[Screen grounding examples]
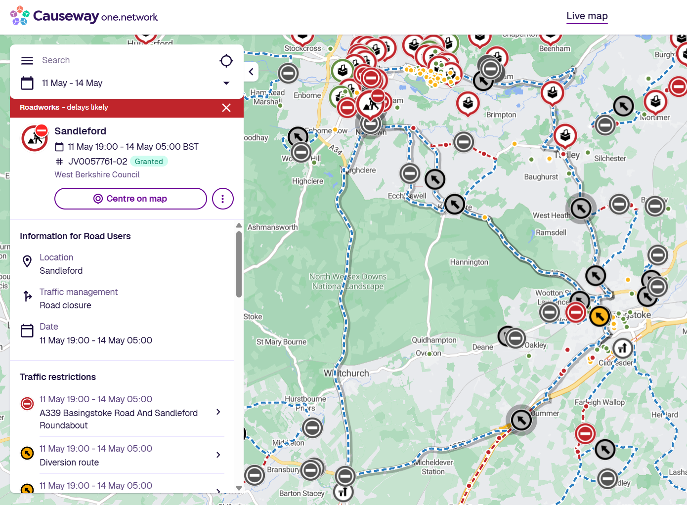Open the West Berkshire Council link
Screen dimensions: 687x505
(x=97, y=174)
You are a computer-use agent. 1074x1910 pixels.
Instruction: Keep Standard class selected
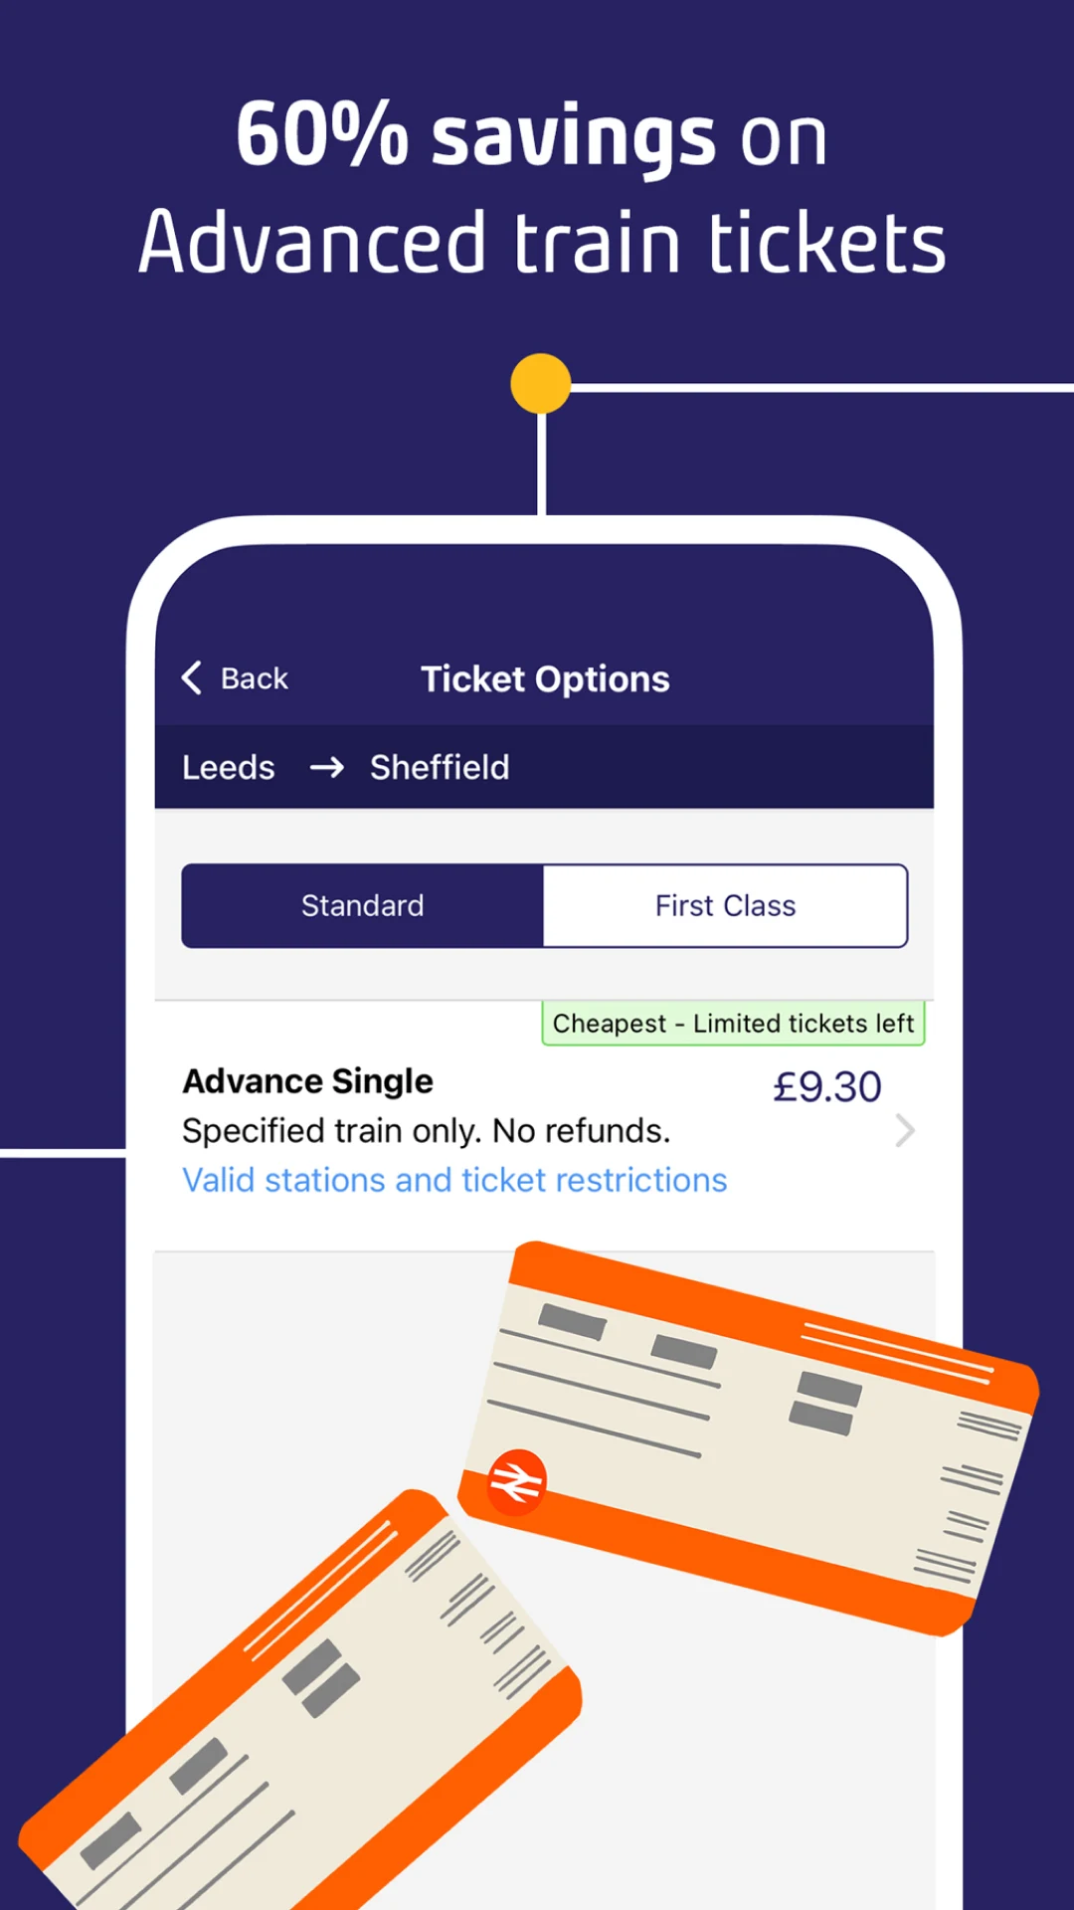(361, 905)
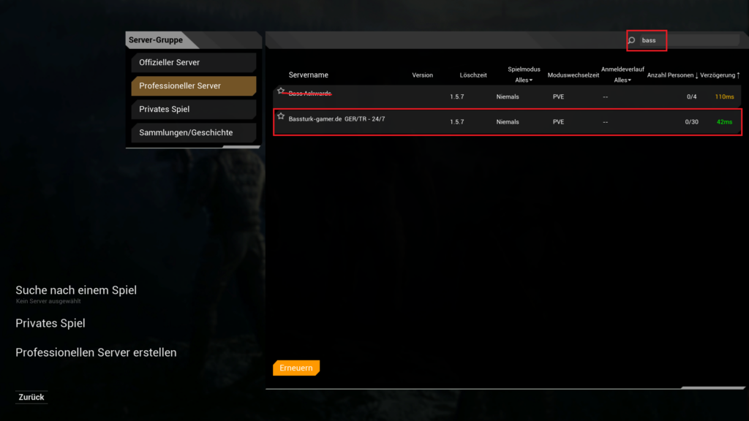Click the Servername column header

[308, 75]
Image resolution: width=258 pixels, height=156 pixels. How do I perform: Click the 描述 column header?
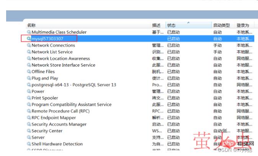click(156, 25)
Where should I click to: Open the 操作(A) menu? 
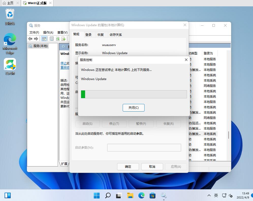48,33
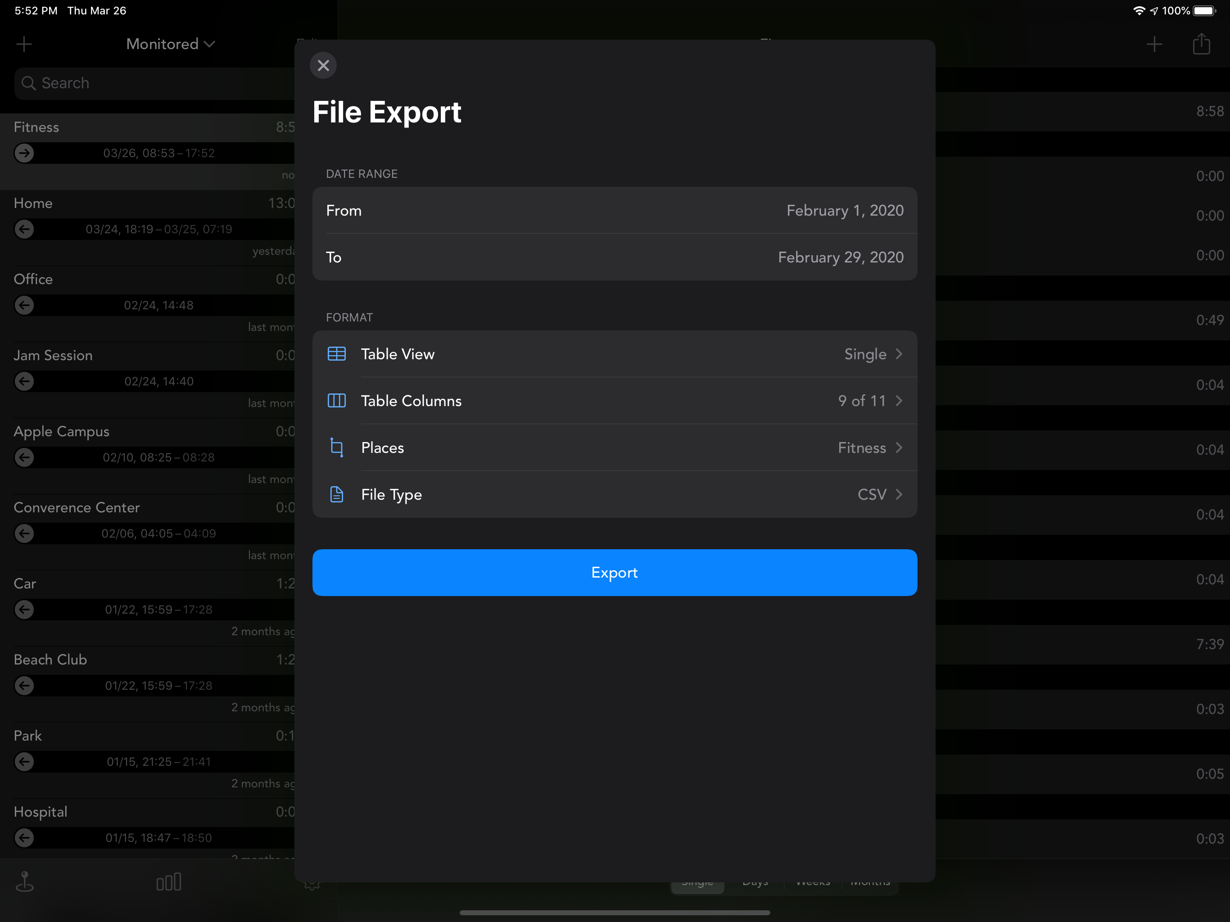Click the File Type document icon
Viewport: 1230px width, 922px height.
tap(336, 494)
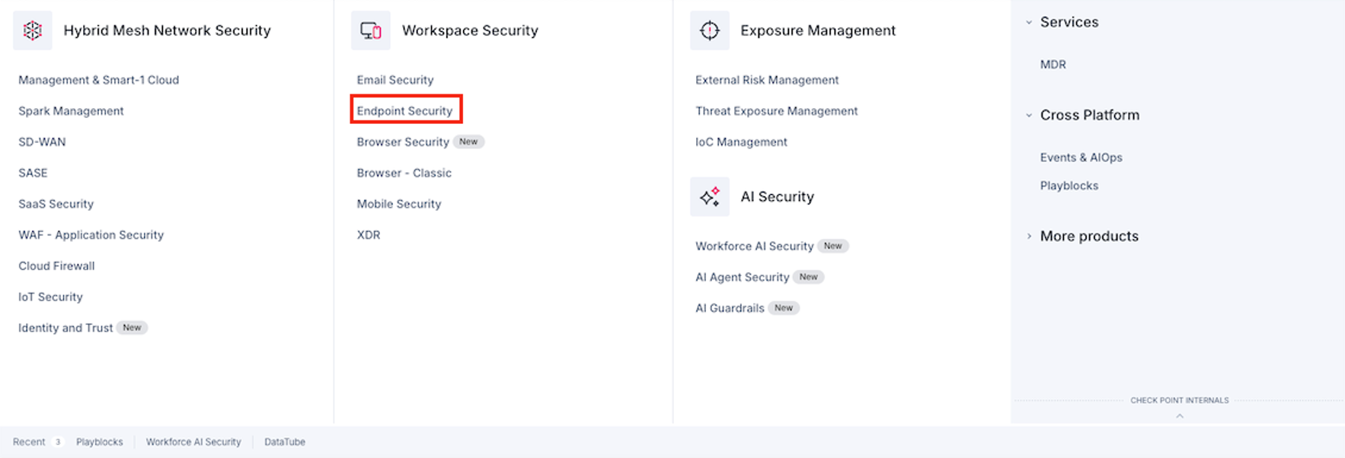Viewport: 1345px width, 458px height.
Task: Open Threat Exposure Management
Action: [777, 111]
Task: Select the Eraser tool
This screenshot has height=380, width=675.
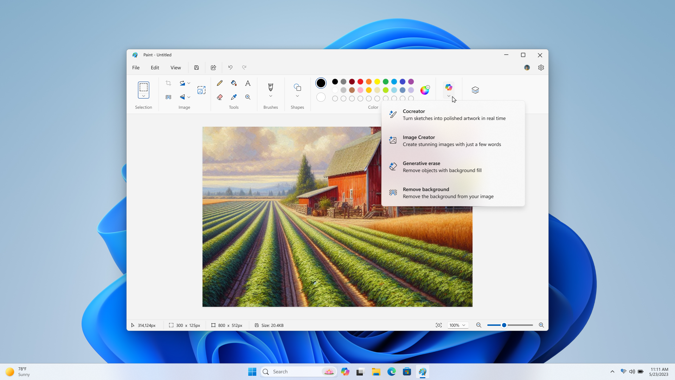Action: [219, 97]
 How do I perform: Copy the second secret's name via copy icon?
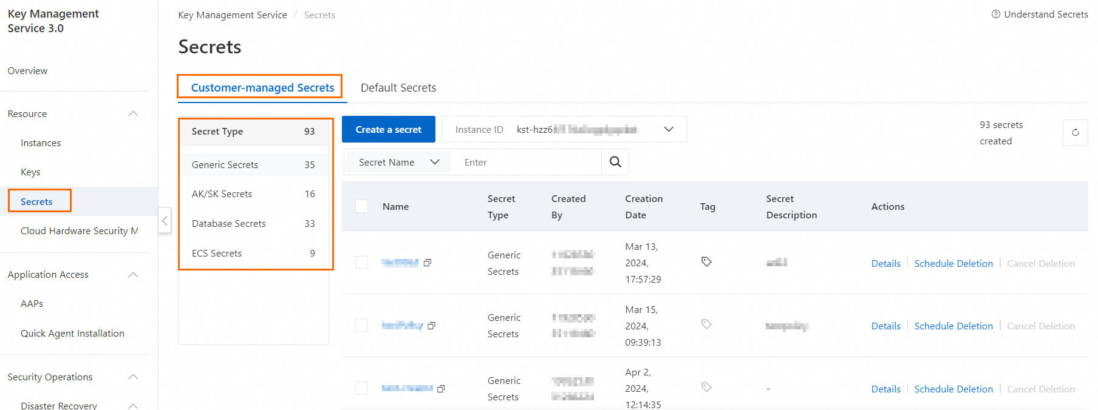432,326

_What the task asks_
Extract every line of the listing above word for word, leaving out the pictures.

_Final result_
Open the West Berkshire Council link
Screen dimensions: 687x505
(x=97, y=174)
You are a computer-use agent. 1074x1910 pixels.
Instruction: Keep Standard class selected
(361, 905)
Click the Servername column header

[308, 75]
Image resolution: width=258 pixels, height=156 pixels. How do I perform: Click the 描述 column header?
click(156, 25)
Where should I click to: Open the 操作(A) menu? 
48,33
Click the File Type document icon
Viewport: 1230px width, 922px height.
tap(336, 494)
Viewport: 1345px width, 458px height.
Task: Open Threat Exposure Management
Action: [777, 111]
Task: Select the Eraser tool
This screenshot has height=380, width=675.
Action: [219, 97]
 How do I perform: Copy the second secret's name via copy icon?
432,326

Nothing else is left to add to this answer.